Der langjährige Hauptgeschäftsführer der Zeitungsgruppe Münchner Merkur/tz erlag einer Herzattacke. Im Pressehaus an der Bayerstraße in München und in allen Betrieben der Zeitungsgruppe herrschte lähmendes Entsetzen, als in der Früh bekannt wurde, dass der immer energiegeladene und hochgeachtete Chef des Hauses aus einem Leben in voller Aktivität so plötzlich abberufen wurde. Backs, gelernter Schriftsetzer, kam aus Nordwestdeutschland vor 30 Jahren nach München zur Firma Compusatz. Bei diesem Unternehmen, das später zum Süddeutschen Verlag gehörte, wirkte er viele Jahre erfolgreich als technischer Geschäftsführer. 1992 holte ihn Verleger Dirk Ippen zum Münchener Zeitungsverlag, zunächst als technischen Geschäftsführer, seit 2000 als Hauptgeschäftsführer für die gesamte Firmengruppe.

Unter seiner souveränen Führung konnten die Zeitungen der Gruppe ihre Position bei Lesern und Anzeigenkunden kräftig ausbauen. Gleichzeitig wurde die Entwicklung zum multimedialen Unternehmen schwungvoll auf den Weg gebracht. Die weitsichtige Strategie von Backs bewährte sich vor allem in den vergangenen Jahren. In einer für die Branche allgemein nicht ganz einfachen Phase gelang es ihm, die wirtschaftliche Grundlage der Gruppe so zu stärken, dass die Mitarbeiter – anders als in manchen anderen Verlagen – keine Sorgen um ihren Arbeitsplatz haben mussten.

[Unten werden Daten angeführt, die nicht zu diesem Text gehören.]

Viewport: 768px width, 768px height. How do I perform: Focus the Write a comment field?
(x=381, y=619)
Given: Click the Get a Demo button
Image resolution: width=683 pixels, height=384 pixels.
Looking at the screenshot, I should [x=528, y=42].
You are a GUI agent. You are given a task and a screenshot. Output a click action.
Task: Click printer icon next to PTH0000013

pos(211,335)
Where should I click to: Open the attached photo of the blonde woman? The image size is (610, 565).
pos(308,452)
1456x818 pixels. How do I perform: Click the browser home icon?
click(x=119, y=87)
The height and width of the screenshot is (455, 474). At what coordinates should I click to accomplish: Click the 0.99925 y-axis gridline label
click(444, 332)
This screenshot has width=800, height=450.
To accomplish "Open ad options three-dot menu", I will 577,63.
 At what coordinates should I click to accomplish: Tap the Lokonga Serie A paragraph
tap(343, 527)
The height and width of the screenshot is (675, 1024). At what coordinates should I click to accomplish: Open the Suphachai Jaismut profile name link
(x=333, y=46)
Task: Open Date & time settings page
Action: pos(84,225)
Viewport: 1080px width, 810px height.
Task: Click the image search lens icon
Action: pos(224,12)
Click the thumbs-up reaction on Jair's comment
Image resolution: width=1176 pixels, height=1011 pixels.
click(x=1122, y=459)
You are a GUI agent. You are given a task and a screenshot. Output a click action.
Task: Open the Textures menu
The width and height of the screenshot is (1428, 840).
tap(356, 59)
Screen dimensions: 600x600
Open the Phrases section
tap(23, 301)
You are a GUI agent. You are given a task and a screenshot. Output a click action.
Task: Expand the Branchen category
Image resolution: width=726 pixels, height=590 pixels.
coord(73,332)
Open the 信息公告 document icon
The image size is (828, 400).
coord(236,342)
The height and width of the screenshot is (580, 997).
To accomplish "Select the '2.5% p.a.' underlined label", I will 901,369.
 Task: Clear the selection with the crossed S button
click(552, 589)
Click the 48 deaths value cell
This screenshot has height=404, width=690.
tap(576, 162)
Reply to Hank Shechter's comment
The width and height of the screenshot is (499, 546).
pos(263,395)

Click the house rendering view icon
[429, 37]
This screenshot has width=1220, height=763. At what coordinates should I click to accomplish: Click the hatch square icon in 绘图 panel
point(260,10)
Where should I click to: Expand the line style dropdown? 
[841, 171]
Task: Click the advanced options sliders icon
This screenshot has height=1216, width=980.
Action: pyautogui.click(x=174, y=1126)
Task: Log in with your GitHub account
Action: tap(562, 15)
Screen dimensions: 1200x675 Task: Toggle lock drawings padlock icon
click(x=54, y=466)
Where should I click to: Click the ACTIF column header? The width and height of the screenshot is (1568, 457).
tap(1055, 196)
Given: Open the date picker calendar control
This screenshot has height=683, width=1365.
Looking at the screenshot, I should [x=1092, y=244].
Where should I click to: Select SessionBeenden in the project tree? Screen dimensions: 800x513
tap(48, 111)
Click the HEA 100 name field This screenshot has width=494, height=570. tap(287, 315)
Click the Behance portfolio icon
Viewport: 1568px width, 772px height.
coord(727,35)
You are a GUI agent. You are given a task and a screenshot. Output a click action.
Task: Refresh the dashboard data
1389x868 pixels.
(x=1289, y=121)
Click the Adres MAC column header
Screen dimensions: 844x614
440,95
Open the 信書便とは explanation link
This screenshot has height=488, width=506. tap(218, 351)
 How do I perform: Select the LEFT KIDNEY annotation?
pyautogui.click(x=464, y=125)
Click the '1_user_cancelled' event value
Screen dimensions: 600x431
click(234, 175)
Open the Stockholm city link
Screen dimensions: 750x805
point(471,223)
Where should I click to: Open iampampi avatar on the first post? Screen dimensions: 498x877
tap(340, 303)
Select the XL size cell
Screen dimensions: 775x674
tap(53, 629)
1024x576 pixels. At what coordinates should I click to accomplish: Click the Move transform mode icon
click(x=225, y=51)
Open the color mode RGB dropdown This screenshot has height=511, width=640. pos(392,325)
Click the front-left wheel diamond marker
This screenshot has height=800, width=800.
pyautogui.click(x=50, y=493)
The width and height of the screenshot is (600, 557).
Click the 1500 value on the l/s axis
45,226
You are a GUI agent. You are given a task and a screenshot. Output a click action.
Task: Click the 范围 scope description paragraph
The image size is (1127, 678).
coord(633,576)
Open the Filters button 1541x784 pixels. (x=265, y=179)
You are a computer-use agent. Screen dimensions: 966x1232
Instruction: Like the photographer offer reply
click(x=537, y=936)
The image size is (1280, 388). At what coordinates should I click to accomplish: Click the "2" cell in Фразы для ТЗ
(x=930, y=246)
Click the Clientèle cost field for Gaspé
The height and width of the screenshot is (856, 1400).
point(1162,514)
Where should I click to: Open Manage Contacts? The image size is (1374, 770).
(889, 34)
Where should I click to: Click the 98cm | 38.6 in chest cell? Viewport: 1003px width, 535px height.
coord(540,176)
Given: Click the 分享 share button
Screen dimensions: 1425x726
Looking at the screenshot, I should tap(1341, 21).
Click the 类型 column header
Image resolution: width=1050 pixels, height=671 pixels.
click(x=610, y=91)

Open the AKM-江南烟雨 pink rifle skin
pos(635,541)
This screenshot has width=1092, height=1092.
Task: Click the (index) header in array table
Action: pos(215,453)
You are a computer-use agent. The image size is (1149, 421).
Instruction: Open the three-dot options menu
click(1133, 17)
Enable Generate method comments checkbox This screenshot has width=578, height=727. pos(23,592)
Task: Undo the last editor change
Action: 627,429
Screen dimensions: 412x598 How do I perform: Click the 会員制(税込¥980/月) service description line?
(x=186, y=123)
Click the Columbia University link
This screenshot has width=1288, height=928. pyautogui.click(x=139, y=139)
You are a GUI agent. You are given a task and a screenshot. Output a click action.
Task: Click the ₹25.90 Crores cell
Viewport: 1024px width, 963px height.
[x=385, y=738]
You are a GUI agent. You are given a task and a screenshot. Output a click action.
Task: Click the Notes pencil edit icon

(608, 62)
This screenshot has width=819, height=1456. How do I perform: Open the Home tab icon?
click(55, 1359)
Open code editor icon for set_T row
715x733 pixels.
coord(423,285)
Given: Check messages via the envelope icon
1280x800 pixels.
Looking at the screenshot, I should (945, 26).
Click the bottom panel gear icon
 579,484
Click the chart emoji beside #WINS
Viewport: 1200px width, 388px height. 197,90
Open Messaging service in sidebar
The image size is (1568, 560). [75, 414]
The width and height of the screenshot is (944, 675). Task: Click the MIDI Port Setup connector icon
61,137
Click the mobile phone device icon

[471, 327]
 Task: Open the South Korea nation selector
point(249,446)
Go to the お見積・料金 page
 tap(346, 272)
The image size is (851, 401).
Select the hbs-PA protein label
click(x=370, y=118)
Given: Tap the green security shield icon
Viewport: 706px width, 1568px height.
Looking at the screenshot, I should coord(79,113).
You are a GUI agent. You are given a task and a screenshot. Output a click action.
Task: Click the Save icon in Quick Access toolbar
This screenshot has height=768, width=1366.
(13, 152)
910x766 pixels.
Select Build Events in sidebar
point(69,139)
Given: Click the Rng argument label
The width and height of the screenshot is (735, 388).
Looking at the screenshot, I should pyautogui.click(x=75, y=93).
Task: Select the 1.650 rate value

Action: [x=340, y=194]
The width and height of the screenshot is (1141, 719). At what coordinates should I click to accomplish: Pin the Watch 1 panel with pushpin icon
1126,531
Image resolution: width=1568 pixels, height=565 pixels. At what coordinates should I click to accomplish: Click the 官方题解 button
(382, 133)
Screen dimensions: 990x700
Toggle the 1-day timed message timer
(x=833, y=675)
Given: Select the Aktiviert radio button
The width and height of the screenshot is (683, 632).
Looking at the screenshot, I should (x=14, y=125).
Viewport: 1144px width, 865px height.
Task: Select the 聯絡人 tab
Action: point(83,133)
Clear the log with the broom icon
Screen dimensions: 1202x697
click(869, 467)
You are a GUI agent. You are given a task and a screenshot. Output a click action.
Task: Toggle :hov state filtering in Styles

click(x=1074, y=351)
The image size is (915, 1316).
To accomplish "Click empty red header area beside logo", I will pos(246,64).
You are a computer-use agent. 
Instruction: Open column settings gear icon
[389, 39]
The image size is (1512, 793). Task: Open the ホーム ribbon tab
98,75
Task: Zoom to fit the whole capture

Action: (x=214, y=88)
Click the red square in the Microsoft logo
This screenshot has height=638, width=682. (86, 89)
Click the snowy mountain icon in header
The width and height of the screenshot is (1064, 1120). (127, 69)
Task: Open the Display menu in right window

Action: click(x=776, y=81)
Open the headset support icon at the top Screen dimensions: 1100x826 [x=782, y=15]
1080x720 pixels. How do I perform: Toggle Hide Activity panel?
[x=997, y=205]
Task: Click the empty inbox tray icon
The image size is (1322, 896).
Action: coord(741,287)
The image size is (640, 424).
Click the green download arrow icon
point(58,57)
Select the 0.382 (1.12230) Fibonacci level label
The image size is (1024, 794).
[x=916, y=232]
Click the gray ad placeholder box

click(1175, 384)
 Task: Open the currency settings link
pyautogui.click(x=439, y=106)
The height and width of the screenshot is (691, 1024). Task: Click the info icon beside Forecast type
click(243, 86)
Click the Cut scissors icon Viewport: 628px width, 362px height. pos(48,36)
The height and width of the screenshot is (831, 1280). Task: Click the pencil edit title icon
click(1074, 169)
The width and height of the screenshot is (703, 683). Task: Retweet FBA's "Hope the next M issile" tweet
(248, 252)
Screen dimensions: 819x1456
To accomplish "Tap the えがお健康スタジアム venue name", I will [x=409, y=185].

Backs war kein allseits bequemer, beliebiger Chef, dafür aber eine Persönlichkeit, auf deren Wort und Aufrichtigkeit man sich unbedingt verlassen konnte. Eigene Interessen stellte er zurück, eitle Selbstdarstellung war ihm fremd. Wir trauern mit seiner Frau Marion und seinen Töchtern Stefanie und Kristina um Alfred Backs, dem wir in großer Dankbarkeit verbunden bleiben. Noch vor einer Woche hatte Backs eine beschwingte, glänzende Rede vor mehr als dreihundert Mitarbeitern gehalten, die erschienen waren, um dem Verleger zum 70. Geburtstag zu gratulieren. So nahe liegen Freud und Leid beieinander.